• **Data extract**
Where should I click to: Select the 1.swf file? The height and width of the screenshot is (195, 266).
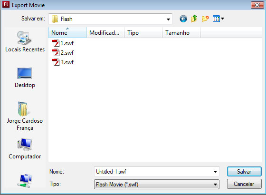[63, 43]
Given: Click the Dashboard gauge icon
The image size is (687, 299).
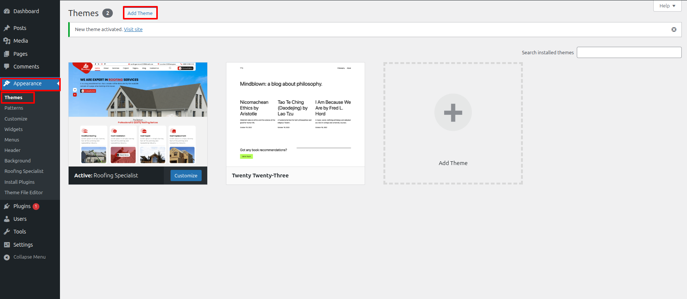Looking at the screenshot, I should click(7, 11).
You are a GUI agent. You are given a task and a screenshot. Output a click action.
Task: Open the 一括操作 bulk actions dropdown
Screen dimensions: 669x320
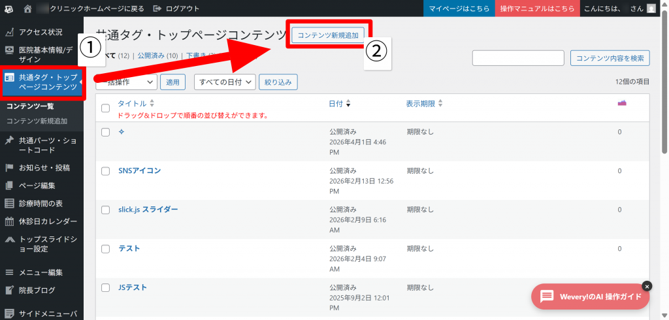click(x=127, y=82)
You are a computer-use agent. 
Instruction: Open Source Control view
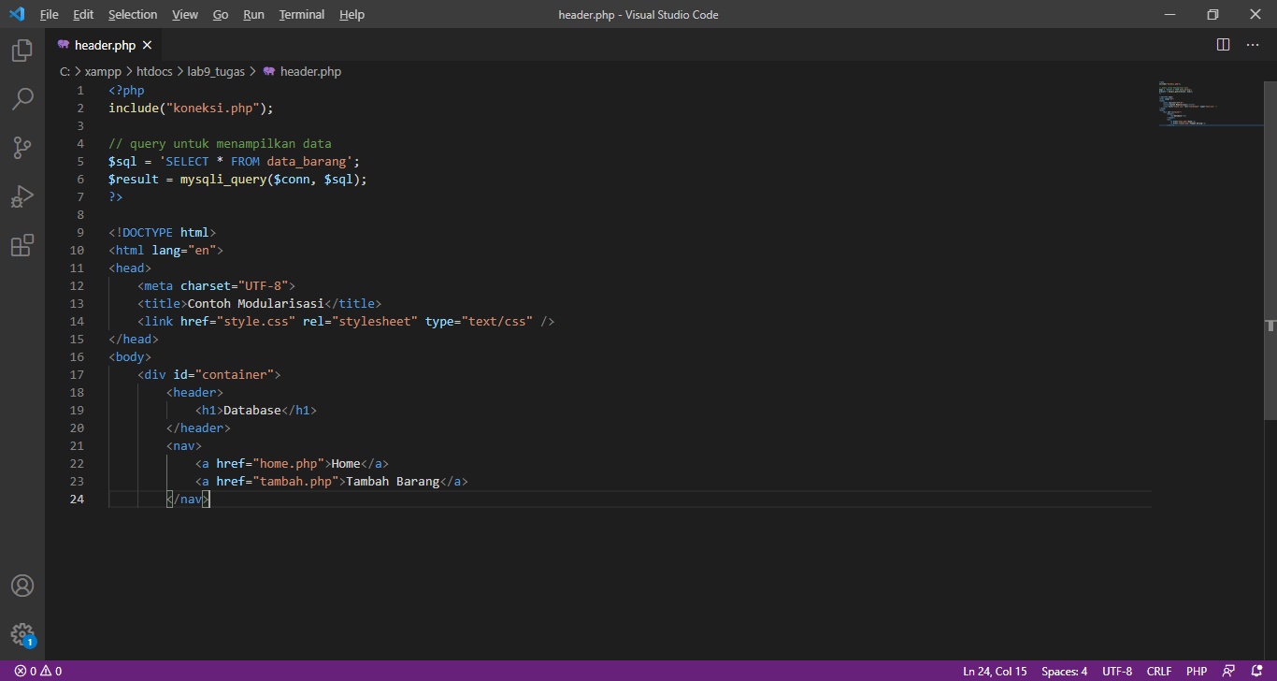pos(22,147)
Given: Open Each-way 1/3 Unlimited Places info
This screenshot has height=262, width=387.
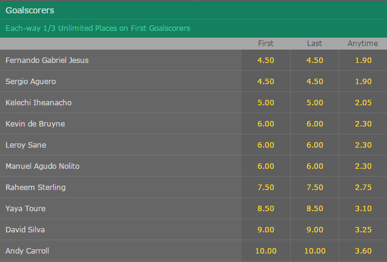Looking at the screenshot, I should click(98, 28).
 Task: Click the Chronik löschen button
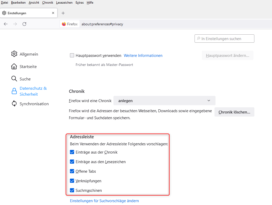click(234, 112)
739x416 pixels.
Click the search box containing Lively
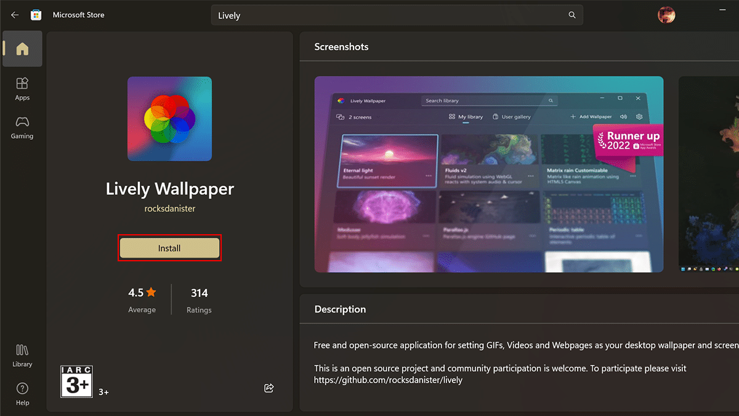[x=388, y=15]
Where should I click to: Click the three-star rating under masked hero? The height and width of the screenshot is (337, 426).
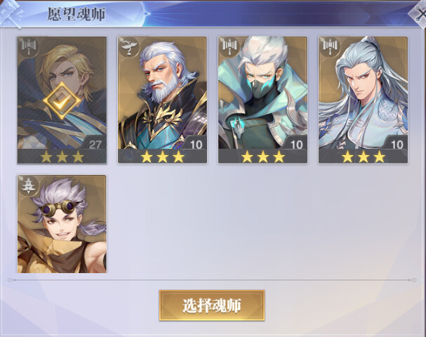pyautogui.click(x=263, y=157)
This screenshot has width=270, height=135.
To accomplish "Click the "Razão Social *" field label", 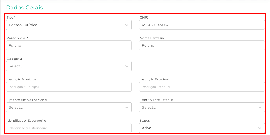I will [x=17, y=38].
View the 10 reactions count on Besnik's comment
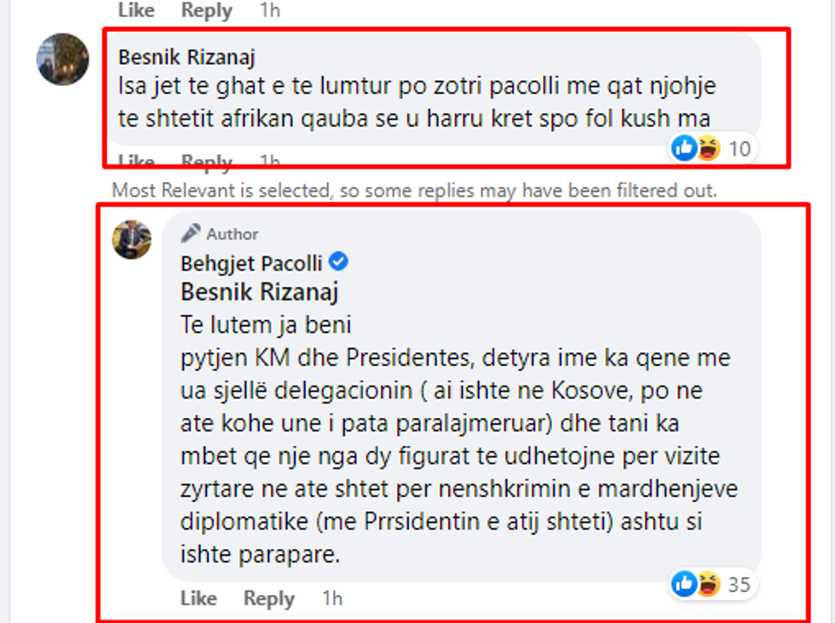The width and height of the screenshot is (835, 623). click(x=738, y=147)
==
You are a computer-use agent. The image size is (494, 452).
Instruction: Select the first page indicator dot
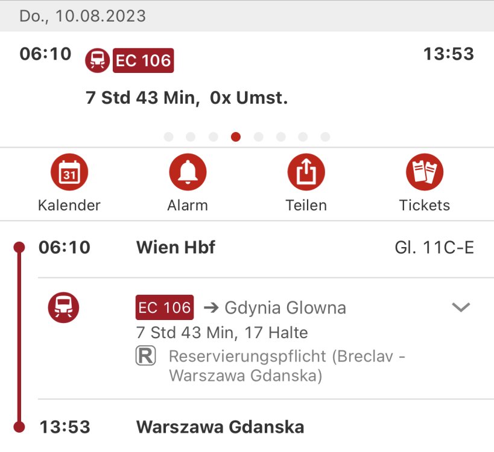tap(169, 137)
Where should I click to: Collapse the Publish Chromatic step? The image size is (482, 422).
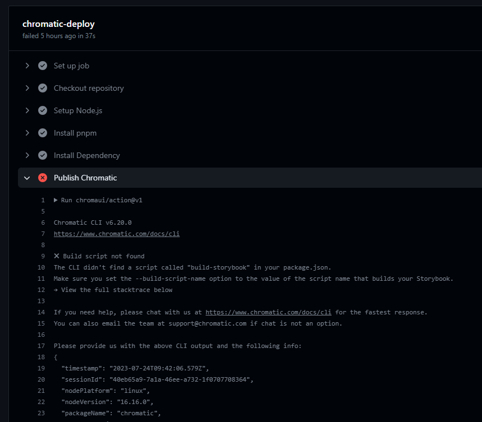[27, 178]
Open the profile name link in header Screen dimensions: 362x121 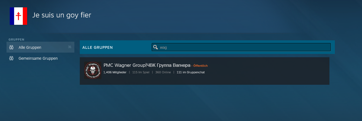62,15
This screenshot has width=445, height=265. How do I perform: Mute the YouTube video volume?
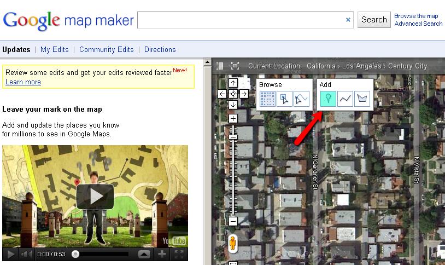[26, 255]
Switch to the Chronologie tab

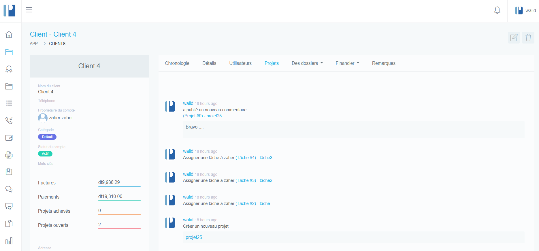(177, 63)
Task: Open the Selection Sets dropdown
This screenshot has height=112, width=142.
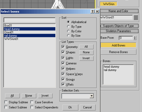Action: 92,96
--
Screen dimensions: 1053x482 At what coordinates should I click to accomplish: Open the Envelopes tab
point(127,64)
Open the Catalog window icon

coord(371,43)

• **Aim of the exercise**
Each line in the data that holds the string "agent" needs to be copied.

• **Completed exercise**
You are a GUI agent. You are given a task and a screenshot. Output a click action.
You are a computer-use agent. 
You are a computer-use agent. The image size is (494, 452).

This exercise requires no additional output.